National Flag at Half Mast
- The Indian National flag is flown at half mast throughout the country as a mark of national mourning in the event of the death of the President or Vice-president or the Prime Minister of India.
- In case of the death of a Governor, Lt. Governor, Chief Minister, the national flag is flown at half mast through the state or the Union Territory.
- In case of Indian missions abroad, the Indian national flag is flown at half mast only in event of the death of the Head of State or the Head of Government of the state in which the mission is located.
- Before lowering the national flag to half mast mark, it is raised to the top of the mast. This is to position the pride of the nation and its honour over all other concerns at all times.

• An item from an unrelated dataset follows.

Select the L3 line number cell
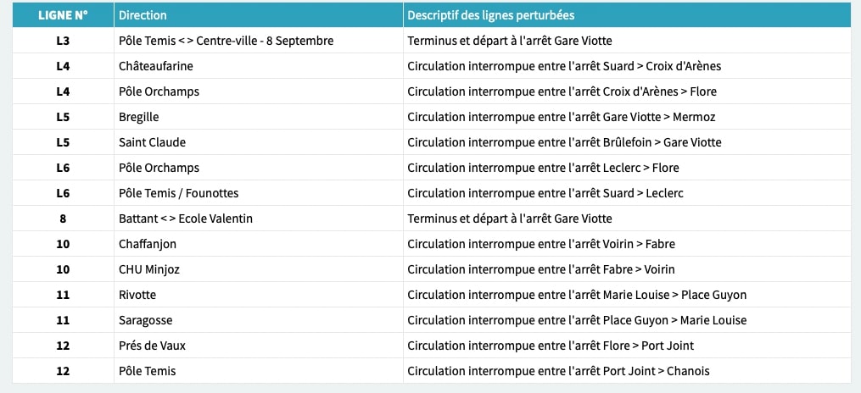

Things To Know About the Indian National Flag
- Pingali Venkayya was an Indian freedom fighter who designed an early version of the tricolour on which the Indian national flag is now based.
- On July 22, 1947, the Constituent Assembly adopted the Indian national flag in its current form during one of its meetings.
- On May 29, 1953, when Edmund Hillary and Tenzing Norgay conquered Mt Everest for the first time, they hoisted the Indian flag along with the Union Jack and the flags of Nepal and the UN.
- Wing Commander Rakesh Sharma took the Indian national flag to outer space when he became the first Indian national to fly into space in 1984.
- On April 21, 1996, Sqn Ldr Sanjay Thapar became the first Indian to hoist the Indian flag on the North Pole when he bailed out of an MI 8 chopper at 10,000 feet.
- On January 23, 2004, the honourable Supreme Court held that the Right to fly the National Flag freely with respect and dignity is a fundamental right of a citizen within the meaning of Article 19(1) (a) of the Constitution of India. But the fundamental right to fly National Flag is not an absolute right but a qualified one being subject to reasonable restrictions under clause 2 of Article 19 of the Constitution of India. The Emblems and Names (Prevention of Improper Use) Act, 1950 and the Prevention of Insults to National Honour Act, 1971 regulate the use of the National Flag.
- On December 7, 2014, 50,000 people formed a human (Indian) national flag setting Guinness Record for Largest Human Flag in the world.
- On January 23, 2016, the tallest Indian flag was hoisted on a 293-foot pole. The flag itself measured 99×66 feet.
- On February 18, 2016, the MHRD decreed that the national flag will fly on a minimum 207-feet high mast on the premises of all centre sponsored universities of India.